1922. Grandes orejas y raquítico esqueleto. Todo unido por el cuello a su cabeza hacia que Emil pareciese un chupa chups. Ni tenía un cuerpo destacable ni tampoco era especialmente aplicado con los libros. Era anodino. Uno entre tantos. Un niño nacido en la Europa de entreguerras, en un lugar llamado Koprivnice, en el año 1922. Aquel pueblo estaba situado en Checoslovaquia, una entelequia de país que apenas contaba con tres años de existencia. Aquel niño, hijo de carpintero, se llamaba Emil. Emil Zátopek. No había evidencia alguna de que ese niño se pudiese convertir en un gran deportista. Era enérgico y gustaba de ir corriendo de la escuela a casa en competición con otros niños. Poco más. Jugaba al fútbol por convención social, pero no le resultaba especialmente interesante. No había talento alguno que desarrollar porque no había talento alguno que descubrir.

1936. Parece ser que con motivo de las fiestas del pueblo el preadolescente Emil se apuntó a una carrera alrededor de la villa. Según se cuenta el recorrido era circular y contaba con aproximadamente un kilómetro de longitud. Resultaba vencedor aquel que lograse completar más vueltas antes de retirarse. Era pues una prueba de resistencia y no de velocidad. Niños y no tan niños comenzaron a trotar. Alguno corrió dos o tres vueltas, unos cuantos seis o siete y hubo uno que llegó a las diez. Sólo quedaba Emil. Ya había ganado. Pero siguió corriendo. La tarde iba transcurriendo mientras vecinos y más vecinos hacían su aparición para aplaudir vuelta tras vuelta al pequeño Zátopek. Cuando contaba con 13 giros lo mandaron parar. Lo hizo a regañadientes. Al día siguiente hizo el mismo recorrido por su cuenta. Sus hermanos mayores afirmarían que llegaría a dar 30 vueltas.

1938. Checoslovaquia fue dada en bandeja de plata a Hitler meses antes del inicio de la II Guerra Mundial. Tenía Emil 16 años. Hubo de ponerse a trabajar en una fábrica de zapatos que pronto cambiará los tacones y las zapatillas por las botas militares al servicio del ejército alemán. Emil se salva de un reclutamiento forzoso por su condición de atleta. Es llevado de un lado a otro en carreras de exhibición para el beneplácito de los mandamases. Lo hace sin entrenar. Ni le dejan en la fábrica ni tampoco su padre, quien le pide que se centre en trabajar y en obedecer a sus superiores. Lo de dedicarse al atletismo se convierte en una entelequia.

__Líneas de datos__.
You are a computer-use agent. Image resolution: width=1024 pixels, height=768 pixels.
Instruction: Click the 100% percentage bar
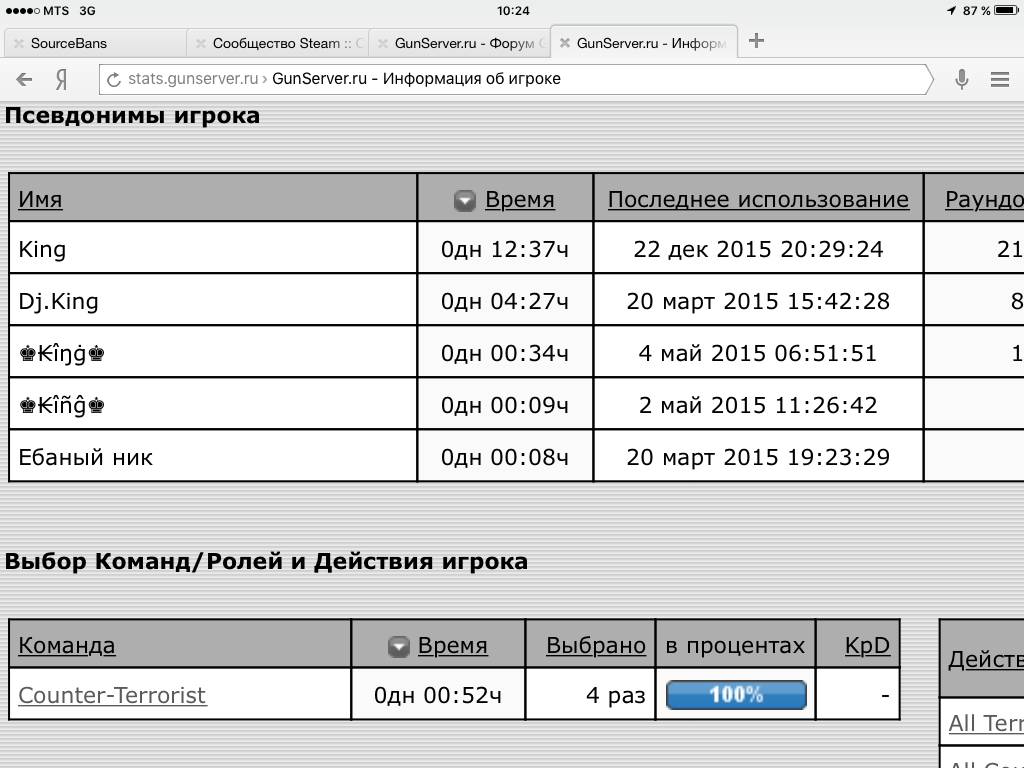[736, 695]
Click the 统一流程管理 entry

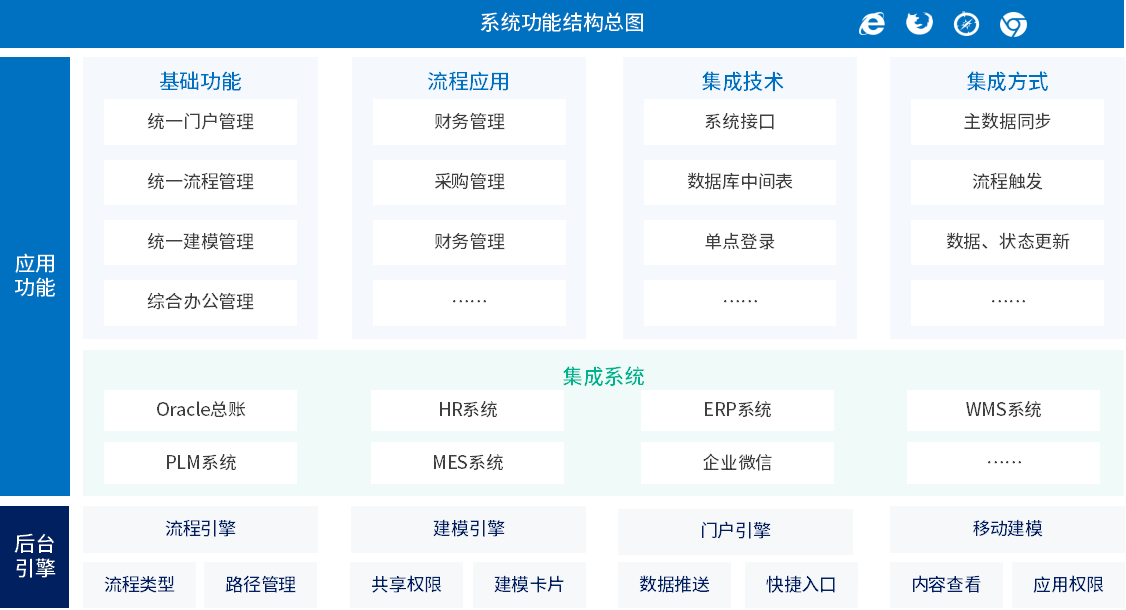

__Instrucciones__.
1) ¿En qué pueblo nació Emil según el texto sobre Zátopek?
2) Copia del texto sobre Zátopek el fragmento que empieza con las palabras "1938. Checoslovaquia fue" y termina con "en una entelequia.".
3) Según el texto sobre Zátopek, ¿por qué Emil ya había ganado la carrera de 1936 antes de dejar de correr? Responde en una a tres oraciones.

__Respuestas__.
1) Nació en Koprivnice.

2)
1938. Checoslovaquia fue dada en bandeja de plata a Hitler meses antes del inicio de la II Guerra Mundial. Tenía Emil 16 años. Hubo de ponerse a trabajar en una fábrica de zapatos que pronto cambiará los tacones y las zapatillas por las botas militares al servicio del ejército alemán. Emil se salva de un reclutamiento forzoso por su condición de atleta. Es llevado de un lado a otro en carreras de exhibición para el beneplácito de los mandamases. Lo hace sin entrenar. Ni le dejan en la fábrica ni tampoco su padre, quien le pide que se centre en trabajar y en obedecer a sus superiores. Lo de dedicarse al atletismo se convierte en una entelequia.

3) En esa carrera ganaba quien completara más vueltas antes de retirarse. Cuando el último de los demás corredores se detuvo tras llegar a diez vueltas, solo quedaba Emil en el recorrido.